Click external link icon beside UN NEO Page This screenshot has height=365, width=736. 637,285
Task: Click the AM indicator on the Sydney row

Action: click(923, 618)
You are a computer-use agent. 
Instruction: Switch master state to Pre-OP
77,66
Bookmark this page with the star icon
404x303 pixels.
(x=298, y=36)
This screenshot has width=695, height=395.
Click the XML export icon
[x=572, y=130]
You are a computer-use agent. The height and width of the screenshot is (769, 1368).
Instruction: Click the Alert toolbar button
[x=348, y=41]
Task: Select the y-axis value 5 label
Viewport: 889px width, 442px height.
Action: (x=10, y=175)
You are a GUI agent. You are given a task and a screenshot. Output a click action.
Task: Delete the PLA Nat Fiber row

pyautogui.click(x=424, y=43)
---
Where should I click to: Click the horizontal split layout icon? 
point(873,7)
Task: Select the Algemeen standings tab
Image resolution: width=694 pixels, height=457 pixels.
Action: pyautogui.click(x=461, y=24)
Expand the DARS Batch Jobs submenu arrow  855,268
---
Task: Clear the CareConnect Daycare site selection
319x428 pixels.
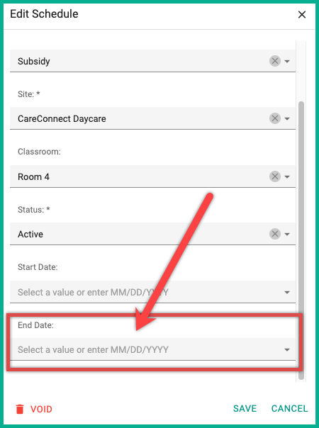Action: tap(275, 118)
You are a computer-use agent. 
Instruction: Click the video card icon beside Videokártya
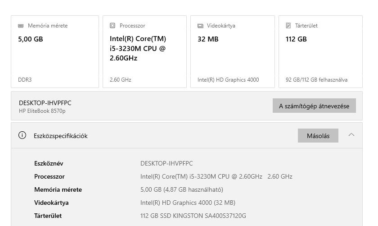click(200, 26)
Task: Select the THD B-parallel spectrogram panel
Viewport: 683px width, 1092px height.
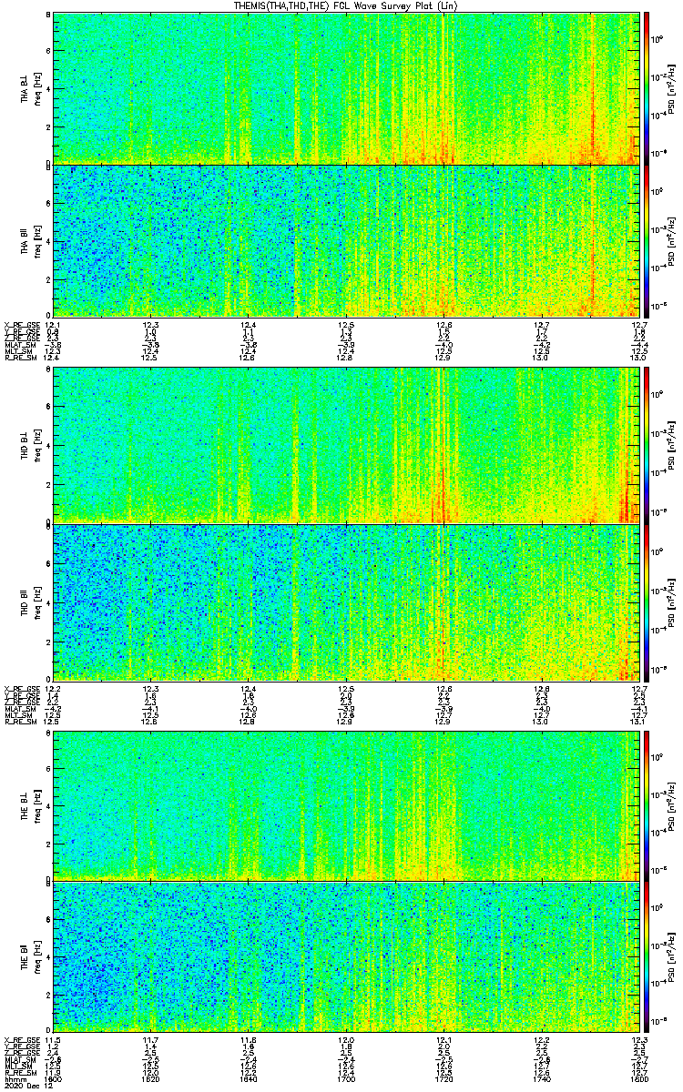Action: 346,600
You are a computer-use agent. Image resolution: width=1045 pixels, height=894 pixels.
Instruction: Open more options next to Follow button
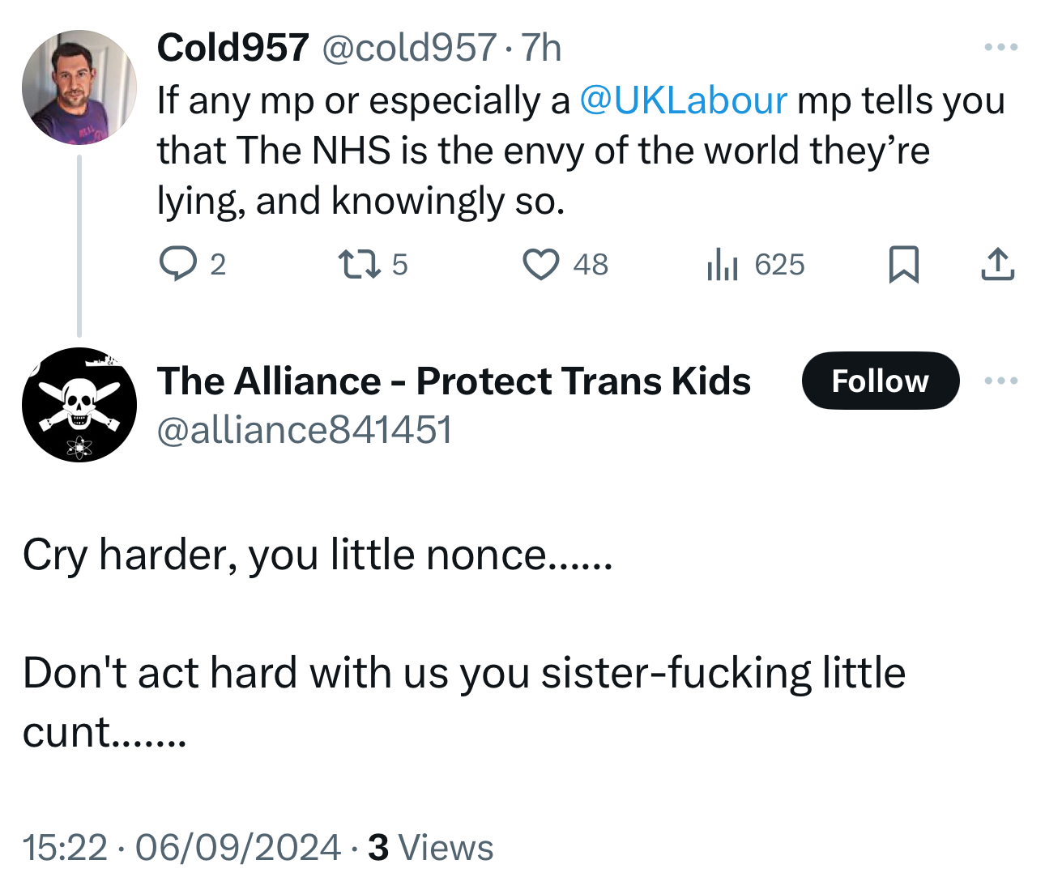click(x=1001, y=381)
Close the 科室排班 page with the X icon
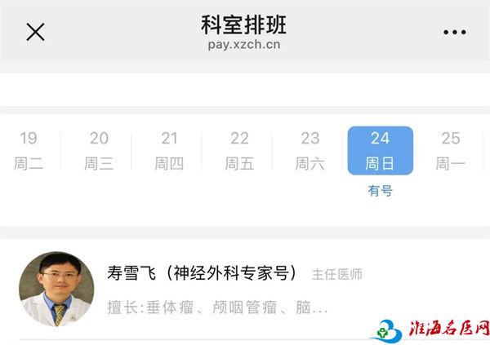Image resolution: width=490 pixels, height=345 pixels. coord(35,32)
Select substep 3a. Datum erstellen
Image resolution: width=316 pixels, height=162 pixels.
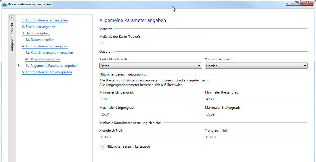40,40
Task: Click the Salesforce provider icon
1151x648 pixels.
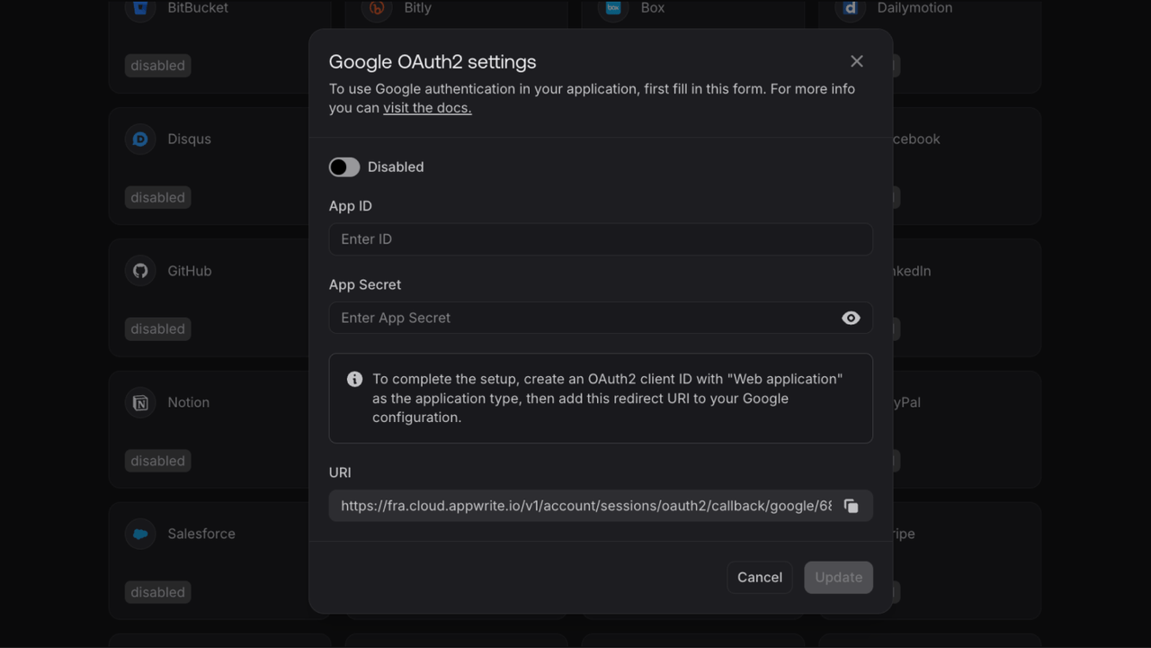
---
> **TO BE DONE**: Write out the lines from the one containing "Select substep 3a. Datum erstellen" through the one containing "1151x648 pixels.", inclusive, leaving the pictures out of your answer.

> **COMPLETE RESPONSE**:
Select substep 3a. Datum erstellen
Image resolution: width=316 pixels, height=162 pixels.
40,40
Task: Click the Salesforce provider icon
1151x648 pixels.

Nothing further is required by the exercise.